The particular model in the Reserve Bank Museum (above) is set up to simulate New Zealand’s economy. Sure enough, when it was last switched on, it sprung a leak (on Ruth Richardson, I am led to believe), presumably from the bucket that Phillips used to model our multifactor productivity.
In 1949, however, people were also playing with electronic computers (such as ENIAC), and it is descendents of these, rather than those of MONIAC, that dominate our lives today. In fact, the electronic computer won out over the fluidic computer, in part, because of the way power is dissipated as electrons flow.
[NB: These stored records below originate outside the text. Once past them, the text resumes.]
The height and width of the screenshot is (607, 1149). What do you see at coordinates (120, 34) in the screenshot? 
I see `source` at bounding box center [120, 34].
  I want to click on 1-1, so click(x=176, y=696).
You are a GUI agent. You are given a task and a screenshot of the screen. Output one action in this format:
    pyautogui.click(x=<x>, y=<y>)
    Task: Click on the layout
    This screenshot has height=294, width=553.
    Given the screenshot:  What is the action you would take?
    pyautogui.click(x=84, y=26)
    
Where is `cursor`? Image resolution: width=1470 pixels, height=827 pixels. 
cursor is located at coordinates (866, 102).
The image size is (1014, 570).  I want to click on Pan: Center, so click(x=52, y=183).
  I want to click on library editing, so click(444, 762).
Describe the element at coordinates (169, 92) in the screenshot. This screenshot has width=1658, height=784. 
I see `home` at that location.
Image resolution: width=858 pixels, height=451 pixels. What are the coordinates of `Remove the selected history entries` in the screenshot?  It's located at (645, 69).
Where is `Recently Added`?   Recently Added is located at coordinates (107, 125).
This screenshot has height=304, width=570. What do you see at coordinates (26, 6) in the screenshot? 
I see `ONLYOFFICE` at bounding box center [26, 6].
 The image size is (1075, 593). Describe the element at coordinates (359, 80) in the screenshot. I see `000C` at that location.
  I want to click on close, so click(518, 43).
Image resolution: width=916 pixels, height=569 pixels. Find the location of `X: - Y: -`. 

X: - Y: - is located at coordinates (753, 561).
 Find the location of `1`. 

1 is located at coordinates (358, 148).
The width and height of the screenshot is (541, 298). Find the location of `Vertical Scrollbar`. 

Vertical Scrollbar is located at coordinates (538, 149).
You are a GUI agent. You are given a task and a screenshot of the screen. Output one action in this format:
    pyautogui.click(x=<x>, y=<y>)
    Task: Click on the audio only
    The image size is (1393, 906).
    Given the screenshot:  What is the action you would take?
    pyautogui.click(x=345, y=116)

Electrons in a metal wire behave more like a gas than a liquid. This means that if you shrink the diameter of a wire by a factor of 10, the power required to drive the same amount of current goes up by 100. If you shrink the diameter of a pipe by 10, the power needed to drive the same flow of water goes up by a factor of 10,000. This makes it much more difficult to miniaturise flows of water than flows of electrons.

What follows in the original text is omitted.